Task
Anywhere the string "header" shows up in the listing below, copy the line it is in.

Records shown

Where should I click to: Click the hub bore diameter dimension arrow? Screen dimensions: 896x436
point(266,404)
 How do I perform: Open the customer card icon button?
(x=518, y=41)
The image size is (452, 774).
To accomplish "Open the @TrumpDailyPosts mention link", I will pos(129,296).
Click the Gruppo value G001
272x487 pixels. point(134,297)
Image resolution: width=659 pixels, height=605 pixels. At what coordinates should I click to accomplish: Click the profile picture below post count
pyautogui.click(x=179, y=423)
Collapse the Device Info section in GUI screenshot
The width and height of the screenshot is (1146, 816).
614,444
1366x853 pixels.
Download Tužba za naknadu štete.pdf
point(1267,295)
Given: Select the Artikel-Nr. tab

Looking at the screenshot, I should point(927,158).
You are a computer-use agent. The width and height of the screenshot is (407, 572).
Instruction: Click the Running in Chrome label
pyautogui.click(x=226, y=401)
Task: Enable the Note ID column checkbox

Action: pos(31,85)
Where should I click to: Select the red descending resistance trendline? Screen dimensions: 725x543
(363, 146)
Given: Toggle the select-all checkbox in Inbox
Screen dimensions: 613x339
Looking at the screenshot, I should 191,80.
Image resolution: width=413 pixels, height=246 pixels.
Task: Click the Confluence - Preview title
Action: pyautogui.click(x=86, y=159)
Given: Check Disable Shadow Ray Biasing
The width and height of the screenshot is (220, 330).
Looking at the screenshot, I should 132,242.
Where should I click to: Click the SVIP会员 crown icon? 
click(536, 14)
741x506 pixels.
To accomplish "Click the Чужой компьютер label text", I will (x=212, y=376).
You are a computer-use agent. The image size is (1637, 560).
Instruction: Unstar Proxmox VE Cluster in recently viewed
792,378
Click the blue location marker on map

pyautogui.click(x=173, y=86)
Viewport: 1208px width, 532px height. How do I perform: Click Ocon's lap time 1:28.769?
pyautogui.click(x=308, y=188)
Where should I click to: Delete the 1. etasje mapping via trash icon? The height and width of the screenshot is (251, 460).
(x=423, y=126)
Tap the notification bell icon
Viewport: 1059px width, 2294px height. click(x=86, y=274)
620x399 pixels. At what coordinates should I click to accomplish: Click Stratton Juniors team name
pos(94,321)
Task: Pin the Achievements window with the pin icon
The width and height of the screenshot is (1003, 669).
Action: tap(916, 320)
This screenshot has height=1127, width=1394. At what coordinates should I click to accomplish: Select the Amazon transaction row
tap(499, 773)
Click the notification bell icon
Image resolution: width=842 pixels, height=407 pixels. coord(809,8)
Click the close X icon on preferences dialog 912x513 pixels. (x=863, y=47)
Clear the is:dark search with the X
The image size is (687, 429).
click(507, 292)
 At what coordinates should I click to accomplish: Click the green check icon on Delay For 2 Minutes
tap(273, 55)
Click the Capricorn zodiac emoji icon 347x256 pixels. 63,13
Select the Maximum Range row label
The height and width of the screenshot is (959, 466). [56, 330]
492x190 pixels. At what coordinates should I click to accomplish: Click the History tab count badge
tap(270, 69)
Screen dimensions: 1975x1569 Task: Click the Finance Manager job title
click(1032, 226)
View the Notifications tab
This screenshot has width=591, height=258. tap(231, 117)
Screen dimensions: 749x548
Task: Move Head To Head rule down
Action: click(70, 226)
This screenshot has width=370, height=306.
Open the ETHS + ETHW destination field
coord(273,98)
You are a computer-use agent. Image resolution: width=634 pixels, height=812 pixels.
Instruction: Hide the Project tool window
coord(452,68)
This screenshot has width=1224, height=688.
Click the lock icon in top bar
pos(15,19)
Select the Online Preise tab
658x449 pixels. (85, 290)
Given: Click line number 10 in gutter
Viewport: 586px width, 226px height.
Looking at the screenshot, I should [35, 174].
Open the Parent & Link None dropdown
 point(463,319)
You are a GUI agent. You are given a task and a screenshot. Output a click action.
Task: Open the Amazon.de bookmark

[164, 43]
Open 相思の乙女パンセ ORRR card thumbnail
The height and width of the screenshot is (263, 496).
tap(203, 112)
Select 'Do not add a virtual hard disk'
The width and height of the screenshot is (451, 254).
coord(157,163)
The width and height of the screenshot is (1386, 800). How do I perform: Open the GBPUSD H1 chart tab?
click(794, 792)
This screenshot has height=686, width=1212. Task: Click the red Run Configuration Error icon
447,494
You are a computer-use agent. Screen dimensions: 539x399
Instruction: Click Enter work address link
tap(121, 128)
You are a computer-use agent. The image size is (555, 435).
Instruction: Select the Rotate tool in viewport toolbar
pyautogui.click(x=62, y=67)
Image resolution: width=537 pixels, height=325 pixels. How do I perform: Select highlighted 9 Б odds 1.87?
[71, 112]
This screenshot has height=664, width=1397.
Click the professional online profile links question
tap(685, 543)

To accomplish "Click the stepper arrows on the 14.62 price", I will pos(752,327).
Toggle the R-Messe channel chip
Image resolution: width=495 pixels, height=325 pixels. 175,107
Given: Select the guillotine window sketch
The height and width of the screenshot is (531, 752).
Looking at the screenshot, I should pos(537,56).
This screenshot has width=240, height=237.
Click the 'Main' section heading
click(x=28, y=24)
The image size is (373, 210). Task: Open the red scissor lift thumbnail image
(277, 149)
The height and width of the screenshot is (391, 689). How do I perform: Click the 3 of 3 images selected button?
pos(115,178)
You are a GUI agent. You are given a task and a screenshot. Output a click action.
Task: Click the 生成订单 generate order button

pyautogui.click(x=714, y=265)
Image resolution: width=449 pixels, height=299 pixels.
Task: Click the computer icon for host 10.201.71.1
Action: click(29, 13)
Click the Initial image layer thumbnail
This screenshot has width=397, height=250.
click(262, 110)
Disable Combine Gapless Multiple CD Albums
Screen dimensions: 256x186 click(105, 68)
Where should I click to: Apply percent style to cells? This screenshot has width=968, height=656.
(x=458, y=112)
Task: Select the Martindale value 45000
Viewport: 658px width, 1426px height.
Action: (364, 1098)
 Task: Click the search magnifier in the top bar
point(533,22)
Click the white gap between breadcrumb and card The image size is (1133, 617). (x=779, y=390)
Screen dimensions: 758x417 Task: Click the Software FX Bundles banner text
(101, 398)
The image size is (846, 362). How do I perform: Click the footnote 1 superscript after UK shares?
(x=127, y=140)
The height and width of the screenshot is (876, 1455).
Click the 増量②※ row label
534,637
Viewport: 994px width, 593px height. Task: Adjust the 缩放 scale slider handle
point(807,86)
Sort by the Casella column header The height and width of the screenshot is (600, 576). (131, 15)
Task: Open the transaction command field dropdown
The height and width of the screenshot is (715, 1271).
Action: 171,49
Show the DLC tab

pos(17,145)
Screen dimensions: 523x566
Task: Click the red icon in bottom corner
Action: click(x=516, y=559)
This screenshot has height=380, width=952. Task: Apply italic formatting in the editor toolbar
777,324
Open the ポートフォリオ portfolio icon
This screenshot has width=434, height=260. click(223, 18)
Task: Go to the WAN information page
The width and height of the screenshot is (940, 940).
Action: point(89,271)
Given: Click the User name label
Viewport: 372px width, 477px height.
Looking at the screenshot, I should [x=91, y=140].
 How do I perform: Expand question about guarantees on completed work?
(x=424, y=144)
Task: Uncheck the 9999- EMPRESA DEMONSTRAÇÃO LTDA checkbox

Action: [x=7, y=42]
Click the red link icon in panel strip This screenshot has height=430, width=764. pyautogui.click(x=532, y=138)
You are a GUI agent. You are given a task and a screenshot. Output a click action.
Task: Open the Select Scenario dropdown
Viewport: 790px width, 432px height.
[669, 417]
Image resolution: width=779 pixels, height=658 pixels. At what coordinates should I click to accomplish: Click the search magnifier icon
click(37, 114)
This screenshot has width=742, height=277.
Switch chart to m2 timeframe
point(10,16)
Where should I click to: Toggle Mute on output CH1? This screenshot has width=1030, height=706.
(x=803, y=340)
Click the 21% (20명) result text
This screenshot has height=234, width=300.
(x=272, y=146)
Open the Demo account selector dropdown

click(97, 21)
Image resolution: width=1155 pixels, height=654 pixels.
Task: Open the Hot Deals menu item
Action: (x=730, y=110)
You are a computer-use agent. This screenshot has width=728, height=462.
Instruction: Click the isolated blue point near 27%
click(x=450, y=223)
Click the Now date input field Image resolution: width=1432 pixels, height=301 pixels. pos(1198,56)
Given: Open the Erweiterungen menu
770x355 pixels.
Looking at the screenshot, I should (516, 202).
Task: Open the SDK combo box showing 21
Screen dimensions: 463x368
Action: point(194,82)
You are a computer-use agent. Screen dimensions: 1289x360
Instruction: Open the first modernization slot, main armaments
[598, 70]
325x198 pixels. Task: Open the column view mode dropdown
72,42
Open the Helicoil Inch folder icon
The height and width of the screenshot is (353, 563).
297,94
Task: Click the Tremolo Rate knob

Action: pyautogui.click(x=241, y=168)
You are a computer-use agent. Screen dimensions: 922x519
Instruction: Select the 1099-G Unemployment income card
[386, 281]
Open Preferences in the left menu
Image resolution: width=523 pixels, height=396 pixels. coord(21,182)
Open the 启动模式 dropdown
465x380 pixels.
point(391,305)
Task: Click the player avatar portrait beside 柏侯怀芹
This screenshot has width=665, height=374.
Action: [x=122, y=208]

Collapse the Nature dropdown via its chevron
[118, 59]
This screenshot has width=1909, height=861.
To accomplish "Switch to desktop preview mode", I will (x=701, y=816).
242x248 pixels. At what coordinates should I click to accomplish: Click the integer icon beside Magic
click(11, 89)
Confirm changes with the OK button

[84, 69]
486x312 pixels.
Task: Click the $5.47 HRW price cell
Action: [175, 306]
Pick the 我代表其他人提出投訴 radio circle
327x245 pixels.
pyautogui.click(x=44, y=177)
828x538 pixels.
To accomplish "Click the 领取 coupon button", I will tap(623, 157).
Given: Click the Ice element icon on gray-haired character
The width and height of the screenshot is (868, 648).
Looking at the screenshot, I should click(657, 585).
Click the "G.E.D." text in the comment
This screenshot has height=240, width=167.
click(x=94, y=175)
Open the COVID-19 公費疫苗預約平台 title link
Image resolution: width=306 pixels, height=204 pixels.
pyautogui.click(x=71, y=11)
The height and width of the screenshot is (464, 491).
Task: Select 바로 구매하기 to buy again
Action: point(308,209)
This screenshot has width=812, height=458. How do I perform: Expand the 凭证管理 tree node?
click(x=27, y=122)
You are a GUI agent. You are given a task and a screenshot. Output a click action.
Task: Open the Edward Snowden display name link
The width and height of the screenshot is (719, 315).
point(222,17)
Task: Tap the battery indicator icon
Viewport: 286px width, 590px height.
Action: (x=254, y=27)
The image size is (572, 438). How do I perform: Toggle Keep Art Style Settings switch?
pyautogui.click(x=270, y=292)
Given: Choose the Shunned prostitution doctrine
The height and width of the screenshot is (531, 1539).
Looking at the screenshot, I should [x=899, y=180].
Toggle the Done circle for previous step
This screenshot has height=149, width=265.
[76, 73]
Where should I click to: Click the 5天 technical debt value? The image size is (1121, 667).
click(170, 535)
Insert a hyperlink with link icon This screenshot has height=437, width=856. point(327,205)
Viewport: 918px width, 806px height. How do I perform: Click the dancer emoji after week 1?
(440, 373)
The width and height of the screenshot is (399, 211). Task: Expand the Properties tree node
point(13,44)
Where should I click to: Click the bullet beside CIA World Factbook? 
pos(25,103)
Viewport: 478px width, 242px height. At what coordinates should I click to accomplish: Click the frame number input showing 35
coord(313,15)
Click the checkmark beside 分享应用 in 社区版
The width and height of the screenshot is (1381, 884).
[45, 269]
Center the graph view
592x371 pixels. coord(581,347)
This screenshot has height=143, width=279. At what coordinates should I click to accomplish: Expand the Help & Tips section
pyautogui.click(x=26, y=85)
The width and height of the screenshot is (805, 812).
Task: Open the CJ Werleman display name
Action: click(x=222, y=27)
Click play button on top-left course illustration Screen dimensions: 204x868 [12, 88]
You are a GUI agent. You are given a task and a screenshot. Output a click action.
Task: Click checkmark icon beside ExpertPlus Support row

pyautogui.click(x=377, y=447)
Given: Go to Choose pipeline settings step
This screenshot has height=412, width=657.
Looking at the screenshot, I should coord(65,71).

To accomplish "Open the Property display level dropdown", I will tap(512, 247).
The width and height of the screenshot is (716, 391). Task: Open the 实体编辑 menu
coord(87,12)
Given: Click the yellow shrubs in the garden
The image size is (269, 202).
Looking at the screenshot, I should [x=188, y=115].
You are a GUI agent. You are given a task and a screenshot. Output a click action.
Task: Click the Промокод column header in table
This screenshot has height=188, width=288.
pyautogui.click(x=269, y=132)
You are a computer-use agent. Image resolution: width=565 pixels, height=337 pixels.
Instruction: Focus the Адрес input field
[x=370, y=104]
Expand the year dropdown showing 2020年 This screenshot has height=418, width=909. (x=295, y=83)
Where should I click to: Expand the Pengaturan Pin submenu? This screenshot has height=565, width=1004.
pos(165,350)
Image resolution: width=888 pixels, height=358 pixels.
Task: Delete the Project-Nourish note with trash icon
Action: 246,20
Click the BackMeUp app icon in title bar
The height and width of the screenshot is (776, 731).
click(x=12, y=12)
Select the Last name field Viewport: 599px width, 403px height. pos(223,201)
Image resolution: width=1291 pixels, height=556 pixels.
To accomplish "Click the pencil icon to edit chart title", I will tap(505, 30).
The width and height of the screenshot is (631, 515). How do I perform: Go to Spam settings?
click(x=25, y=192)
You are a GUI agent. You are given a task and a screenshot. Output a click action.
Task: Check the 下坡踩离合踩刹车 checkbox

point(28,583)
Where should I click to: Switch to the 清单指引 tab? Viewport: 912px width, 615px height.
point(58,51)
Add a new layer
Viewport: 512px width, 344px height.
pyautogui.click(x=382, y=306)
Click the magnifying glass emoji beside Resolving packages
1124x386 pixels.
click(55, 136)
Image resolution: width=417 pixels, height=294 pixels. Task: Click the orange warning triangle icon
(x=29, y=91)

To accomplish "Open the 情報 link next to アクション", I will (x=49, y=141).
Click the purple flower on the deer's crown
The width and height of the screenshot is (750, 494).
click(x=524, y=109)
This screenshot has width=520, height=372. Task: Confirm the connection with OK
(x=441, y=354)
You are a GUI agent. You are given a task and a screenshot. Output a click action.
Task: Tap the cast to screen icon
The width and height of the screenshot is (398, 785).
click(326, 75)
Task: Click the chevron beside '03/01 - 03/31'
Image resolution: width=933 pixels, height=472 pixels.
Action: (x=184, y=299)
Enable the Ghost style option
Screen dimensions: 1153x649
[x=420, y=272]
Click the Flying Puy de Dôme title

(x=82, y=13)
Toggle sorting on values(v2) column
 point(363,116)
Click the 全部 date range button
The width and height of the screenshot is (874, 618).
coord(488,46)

Solution for this problem
Sort by the Casella column header The height and width of the screenshot is (600, 576). (131, 15)
Task: Click the Промокод column header in table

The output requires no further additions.